Per trovare la materia prima per gli ordigni da piazzare davanti agli esercizi commerciali da taglieggiare usavano anche i ragazzini: la cosca li mandava a comprare giochi pirotecnici da cui prendere la polvere da sparo. E’ uno degli aspetti emersi dall’operazione della Dda di Catanzaro, coordinata dal procuratore Nicola Gratteri, che ha portato all’arresto di 28 persone tra affiliati e contigui alla cosca Cerra-Torcasio-Gualtieri.

Sono stati usati anche minorenni che avevano il compito di acquistare giochi pirotecnici da cui prendere la polvere da sparo che poi doveva essere usata per la confezione di ordigni da piazzare davanti agli esercizi commerciali da taglieggiare. I reati contestati sono associazione a delinquere di stampo mafioso, traffico di droga ed estorsioni ai danni di commercianti e imprenditori di Lamezia Terme.

Tutti sono stati destinatari dell’ordinanza di custodia cautelare firmata dal gip Francesca Pizzini su richiesta del procuratore Gratteri, dell’aggiunto Vincenzo Capomola e del sostituto Elio Romano. I pm hanno iscritto nel registro degli indagati 50 persone. I vertici della consorteria mafiosa si trovavano già in carcere perché coinvolti in altre due inchieste che hanno gemmato l’indagine che ha portato all’operazione di oggi.

Ma anche dal carcere i boss comandavano il territorio di Lamezia. Secondo il gip, infatti, “hanno proseguito nella perpetrazione dei propri scopi criminali anche e soprattutto impartendo direttive dall’interno del luogo di reclusione così dimostrando tutta la loro pervicacia delinquenziale e descrivendo altresì un ambiente soggettivo di riferimento vasto e solidale”.

L’indagine “Crisalide 3” è stata la continuazione duell’attività investigativa iniziata con “Crisalide 1” e “Crisalide 2”. Per Gratteri, i Cerra-Torcasio-Gualtieri sono una “cosca agguerrita”. “L’indagine – ha aggiunto – ha riguardato famiglie storiche di mafia di serie A“.
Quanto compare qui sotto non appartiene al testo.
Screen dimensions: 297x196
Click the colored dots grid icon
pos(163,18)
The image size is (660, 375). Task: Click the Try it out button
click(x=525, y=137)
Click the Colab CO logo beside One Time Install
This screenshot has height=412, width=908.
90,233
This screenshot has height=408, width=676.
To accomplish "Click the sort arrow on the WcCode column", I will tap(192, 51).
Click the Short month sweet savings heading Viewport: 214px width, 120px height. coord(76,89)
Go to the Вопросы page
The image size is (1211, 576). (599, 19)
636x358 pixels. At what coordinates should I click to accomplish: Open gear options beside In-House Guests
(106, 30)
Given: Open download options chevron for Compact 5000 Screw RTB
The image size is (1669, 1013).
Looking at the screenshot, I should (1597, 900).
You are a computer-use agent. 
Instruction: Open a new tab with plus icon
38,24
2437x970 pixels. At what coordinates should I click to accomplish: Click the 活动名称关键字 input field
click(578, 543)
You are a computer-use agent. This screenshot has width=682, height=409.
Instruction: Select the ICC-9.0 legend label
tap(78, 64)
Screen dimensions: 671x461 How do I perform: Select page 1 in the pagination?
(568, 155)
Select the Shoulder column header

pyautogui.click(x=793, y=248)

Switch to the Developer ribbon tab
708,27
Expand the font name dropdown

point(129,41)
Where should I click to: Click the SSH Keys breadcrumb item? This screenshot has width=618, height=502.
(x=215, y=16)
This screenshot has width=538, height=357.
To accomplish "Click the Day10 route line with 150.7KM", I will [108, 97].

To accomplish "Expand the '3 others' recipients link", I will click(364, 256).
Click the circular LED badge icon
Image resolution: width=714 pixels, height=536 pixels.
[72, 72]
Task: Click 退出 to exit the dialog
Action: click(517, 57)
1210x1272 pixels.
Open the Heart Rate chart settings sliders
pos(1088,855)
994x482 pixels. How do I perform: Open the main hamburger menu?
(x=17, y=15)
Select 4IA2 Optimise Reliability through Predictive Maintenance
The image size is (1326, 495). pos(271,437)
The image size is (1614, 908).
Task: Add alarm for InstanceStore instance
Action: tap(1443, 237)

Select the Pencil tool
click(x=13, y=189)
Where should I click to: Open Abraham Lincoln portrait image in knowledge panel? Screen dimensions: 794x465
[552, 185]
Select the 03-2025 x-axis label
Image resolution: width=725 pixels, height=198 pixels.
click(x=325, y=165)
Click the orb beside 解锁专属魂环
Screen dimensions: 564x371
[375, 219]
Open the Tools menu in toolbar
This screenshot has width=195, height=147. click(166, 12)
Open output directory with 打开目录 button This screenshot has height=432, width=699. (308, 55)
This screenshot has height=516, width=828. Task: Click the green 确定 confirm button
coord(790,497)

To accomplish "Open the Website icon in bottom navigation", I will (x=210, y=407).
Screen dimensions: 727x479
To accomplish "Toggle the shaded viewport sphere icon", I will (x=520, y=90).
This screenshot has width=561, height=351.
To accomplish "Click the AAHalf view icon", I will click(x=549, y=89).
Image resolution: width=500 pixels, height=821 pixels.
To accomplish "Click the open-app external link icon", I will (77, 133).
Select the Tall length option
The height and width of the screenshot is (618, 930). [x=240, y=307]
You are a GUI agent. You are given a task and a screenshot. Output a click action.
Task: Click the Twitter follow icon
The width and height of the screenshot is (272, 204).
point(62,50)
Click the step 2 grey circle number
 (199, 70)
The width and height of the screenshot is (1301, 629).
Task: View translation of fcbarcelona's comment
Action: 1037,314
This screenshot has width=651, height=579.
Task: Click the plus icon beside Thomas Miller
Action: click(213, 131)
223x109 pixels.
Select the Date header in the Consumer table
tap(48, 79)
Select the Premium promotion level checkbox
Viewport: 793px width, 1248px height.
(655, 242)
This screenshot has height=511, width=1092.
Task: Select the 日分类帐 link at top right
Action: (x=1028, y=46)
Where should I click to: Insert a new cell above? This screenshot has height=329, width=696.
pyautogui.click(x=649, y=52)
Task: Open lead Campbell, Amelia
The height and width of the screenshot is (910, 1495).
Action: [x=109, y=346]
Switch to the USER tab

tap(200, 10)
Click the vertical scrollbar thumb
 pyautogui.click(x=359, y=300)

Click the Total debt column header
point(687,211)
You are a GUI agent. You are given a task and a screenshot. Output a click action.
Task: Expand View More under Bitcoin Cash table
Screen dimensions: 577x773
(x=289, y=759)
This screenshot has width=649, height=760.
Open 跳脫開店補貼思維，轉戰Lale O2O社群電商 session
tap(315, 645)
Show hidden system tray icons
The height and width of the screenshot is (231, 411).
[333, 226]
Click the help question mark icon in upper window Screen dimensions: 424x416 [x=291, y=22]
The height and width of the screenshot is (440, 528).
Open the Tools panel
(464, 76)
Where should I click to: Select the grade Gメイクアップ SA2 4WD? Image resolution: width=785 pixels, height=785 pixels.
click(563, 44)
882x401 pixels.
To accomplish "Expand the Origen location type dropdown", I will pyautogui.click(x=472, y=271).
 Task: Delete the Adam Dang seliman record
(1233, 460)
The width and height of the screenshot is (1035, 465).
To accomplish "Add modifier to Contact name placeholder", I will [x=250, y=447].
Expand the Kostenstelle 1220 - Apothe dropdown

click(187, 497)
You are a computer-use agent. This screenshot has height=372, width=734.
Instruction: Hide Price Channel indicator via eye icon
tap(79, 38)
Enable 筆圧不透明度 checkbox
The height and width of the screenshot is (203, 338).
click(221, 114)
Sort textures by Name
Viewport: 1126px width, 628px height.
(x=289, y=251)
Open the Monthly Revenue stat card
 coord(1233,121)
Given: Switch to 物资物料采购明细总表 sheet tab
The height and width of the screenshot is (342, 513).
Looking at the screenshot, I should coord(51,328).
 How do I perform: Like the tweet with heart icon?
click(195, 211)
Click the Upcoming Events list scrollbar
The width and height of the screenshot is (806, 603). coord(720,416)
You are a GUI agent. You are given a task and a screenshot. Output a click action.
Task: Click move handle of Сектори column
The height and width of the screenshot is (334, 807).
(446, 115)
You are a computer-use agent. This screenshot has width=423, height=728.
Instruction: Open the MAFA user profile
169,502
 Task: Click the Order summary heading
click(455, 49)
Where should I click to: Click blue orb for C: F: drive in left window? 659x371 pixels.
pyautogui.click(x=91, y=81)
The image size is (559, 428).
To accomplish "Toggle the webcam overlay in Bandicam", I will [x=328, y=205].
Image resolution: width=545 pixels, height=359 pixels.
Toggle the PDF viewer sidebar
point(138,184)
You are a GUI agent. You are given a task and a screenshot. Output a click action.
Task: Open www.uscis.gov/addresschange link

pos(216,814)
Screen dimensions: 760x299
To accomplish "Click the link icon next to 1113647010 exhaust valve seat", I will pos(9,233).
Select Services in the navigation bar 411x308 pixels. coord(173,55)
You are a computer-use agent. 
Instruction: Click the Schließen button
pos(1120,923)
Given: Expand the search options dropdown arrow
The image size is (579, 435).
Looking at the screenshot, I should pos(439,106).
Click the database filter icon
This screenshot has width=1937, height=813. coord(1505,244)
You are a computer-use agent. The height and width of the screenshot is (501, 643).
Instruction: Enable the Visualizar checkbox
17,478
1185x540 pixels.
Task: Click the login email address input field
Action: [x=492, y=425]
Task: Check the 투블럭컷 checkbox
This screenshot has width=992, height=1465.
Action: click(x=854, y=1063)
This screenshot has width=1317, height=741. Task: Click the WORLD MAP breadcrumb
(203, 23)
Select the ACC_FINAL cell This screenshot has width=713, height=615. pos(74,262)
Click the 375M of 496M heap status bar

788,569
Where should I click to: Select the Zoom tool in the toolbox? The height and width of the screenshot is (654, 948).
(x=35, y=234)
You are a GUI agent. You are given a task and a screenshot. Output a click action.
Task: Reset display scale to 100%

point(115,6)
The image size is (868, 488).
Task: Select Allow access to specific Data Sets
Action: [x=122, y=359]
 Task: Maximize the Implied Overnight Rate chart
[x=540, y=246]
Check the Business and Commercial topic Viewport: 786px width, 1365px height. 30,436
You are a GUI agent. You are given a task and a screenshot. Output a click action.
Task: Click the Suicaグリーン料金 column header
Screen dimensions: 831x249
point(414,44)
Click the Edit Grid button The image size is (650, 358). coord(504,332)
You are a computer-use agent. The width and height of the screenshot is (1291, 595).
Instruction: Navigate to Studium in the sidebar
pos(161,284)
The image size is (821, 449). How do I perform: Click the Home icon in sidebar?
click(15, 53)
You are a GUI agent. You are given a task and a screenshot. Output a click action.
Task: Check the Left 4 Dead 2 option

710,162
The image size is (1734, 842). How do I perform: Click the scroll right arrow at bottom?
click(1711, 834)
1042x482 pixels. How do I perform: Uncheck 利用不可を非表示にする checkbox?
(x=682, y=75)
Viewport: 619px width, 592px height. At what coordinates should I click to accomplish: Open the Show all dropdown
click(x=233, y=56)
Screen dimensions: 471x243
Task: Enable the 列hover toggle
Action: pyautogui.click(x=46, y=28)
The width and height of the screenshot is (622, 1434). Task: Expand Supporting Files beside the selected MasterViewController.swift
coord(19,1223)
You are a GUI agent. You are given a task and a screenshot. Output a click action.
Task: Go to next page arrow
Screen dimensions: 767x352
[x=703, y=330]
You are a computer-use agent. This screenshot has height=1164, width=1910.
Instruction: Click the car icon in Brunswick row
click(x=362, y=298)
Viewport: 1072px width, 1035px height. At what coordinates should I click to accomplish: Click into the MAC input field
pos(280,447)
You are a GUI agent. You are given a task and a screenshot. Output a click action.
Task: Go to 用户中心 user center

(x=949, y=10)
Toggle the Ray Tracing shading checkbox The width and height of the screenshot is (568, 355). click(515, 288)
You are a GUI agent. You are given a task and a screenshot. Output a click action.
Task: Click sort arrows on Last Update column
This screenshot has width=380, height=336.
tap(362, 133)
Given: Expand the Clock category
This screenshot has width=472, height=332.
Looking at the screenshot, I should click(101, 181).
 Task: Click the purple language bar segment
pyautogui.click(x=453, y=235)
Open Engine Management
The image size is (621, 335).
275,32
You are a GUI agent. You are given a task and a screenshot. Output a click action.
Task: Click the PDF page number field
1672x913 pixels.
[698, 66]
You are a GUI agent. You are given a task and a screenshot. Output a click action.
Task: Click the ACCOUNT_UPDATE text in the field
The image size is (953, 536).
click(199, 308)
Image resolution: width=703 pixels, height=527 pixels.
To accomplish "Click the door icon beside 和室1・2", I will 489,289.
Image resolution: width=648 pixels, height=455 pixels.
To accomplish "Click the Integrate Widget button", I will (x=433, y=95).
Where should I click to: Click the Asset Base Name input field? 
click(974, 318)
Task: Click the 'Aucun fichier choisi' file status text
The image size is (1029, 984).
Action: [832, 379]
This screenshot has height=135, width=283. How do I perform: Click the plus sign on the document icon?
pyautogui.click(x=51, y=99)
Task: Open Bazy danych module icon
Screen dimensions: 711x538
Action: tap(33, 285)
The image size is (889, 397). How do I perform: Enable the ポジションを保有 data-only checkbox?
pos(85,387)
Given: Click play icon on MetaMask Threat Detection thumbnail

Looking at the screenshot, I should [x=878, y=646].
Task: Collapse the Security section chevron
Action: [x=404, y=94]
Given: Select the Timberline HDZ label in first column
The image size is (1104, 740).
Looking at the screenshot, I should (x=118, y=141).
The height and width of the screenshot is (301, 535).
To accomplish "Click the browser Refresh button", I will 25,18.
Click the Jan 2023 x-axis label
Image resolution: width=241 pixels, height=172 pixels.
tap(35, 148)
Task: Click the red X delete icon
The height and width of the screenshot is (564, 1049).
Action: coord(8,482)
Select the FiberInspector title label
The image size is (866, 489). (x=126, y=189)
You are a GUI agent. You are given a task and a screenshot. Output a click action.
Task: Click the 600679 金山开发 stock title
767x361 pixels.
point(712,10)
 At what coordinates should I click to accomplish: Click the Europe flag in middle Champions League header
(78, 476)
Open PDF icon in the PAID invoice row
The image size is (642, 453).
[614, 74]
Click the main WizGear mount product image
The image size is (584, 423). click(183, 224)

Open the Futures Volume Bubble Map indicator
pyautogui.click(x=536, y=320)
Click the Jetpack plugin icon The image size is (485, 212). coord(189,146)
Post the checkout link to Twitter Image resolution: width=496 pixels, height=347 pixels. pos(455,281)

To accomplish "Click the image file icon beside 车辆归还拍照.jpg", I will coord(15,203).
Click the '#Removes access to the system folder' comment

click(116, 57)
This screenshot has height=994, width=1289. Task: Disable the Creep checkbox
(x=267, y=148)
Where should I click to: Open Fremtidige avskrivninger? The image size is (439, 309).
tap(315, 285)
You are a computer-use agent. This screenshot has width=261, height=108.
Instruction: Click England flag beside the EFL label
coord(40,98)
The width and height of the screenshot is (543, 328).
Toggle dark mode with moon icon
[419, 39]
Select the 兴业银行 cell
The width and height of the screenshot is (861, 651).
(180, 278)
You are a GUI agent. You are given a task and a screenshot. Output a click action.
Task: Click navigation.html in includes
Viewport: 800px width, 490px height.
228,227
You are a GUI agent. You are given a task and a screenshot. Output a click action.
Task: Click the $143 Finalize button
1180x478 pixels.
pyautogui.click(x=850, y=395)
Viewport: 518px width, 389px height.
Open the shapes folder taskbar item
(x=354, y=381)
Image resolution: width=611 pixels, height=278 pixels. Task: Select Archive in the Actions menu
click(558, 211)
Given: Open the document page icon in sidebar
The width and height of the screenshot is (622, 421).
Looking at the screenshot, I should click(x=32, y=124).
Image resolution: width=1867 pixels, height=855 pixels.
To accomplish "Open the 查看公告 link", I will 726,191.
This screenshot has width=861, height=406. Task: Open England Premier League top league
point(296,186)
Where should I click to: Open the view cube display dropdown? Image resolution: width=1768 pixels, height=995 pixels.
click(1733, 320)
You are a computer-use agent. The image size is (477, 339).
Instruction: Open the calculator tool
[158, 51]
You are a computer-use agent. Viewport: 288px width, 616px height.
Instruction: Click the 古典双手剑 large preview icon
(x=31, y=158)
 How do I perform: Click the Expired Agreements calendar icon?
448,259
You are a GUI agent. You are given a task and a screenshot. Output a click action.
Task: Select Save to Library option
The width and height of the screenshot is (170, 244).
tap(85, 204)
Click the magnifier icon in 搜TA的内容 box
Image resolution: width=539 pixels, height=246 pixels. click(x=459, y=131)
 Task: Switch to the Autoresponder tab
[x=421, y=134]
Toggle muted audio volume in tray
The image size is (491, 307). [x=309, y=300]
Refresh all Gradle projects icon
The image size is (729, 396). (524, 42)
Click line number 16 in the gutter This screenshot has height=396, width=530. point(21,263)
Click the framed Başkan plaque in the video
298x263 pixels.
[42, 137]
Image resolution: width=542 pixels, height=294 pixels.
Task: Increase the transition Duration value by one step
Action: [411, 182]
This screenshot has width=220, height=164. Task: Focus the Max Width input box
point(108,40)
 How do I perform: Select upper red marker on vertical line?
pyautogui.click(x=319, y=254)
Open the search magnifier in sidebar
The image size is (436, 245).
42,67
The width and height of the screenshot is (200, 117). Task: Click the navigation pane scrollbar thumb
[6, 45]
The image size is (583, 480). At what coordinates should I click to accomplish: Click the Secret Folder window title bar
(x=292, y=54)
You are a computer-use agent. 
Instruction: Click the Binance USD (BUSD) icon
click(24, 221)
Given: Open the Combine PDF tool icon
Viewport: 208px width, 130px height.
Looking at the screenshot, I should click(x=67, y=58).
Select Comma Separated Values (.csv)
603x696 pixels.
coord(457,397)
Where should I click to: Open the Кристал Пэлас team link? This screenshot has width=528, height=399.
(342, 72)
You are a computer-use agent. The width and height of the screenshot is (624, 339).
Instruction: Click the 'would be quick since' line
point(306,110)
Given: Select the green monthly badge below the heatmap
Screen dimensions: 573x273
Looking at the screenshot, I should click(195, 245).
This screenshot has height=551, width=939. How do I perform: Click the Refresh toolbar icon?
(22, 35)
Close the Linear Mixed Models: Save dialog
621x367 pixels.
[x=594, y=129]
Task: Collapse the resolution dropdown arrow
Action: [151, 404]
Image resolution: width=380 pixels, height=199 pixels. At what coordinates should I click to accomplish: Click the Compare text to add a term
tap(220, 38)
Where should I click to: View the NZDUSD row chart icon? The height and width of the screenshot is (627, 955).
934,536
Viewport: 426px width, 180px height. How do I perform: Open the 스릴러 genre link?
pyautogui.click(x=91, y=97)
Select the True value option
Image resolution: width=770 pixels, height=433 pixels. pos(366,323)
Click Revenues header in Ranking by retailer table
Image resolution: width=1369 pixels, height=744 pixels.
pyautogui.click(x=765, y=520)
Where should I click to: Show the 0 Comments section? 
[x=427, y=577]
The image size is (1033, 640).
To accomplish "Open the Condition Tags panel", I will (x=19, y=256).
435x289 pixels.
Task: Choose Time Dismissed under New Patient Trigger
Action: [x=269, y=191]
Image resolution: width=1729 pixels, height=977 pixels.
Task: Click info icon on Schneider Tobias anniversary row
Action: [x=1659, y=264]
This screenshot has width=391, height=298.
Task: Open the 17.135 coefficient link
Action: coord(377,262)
Tra gli arrestati c’è anche Antonio Grande, di 37 anni, già condannato per detenzione di armi e fino a ieri sottoposto all’obbligo di firma. Dopo l’arresto dei boss nelle precedenti inchieste aveva il compito di “raccogliere a titolo estorsivo, presso alcuni commercianti del Lametino, il denaro necessario per sostenere la vita carceraria di Ottorino Raineri”. Quest’ultimo, indagato, viene definito nell’ordinanza di custodia cautelare come il “soggetto posto al vertice della consorteria”. In carcere è finita anche la sua fidanzata Francesca Falvo che si occupava di “mantenere ‘vivi’ e ‘operativi’ i rapporti tra Ottorino e gli altri affiliati rimasti liberi”. In sostanza la donna era “l’anello di congiunzione” che provvedeva pure “al sostentamento della vita carceraria di Ottorino Raineri ricevendo da quest’ultimo precise imbasciate estorsive che la donna veicolava all’esterno delle case circondariali recapitandole ai commercianti vessati”. I pizzini, infatti, uscivano dal carcere nascosti all’interno di borsoni di biancheria da lavare che la Falvo ritirava prima di recapitare i messaggi agli altri associati.

Come sottolinea il procuratore aggiunto Capomolla “le cosche colpite oggi sono già state destinatarie di altre indagini e varie condanne. La cosca Cerra-Torcasio-Gualtieri, nonostante diversi arresti subiti al vertice, ha perpetuato un controllo illecito del territorio. Sono sopraggiunte nuove leve, impiegate in una massiccia attività estorsiva e intimidatoria”.

Fondamentale, come ha spiegato il colonnello dei carabinieri Massimo Ribaudo, il contributo delle parti offese. Pure a Lamezia Terme, insistono gli inquirenti, “si può fare impresa in maniera libera e senza l’oppressione che per anni ha caratterizzato buona parte della città nell’esercizio dell’attività economica”.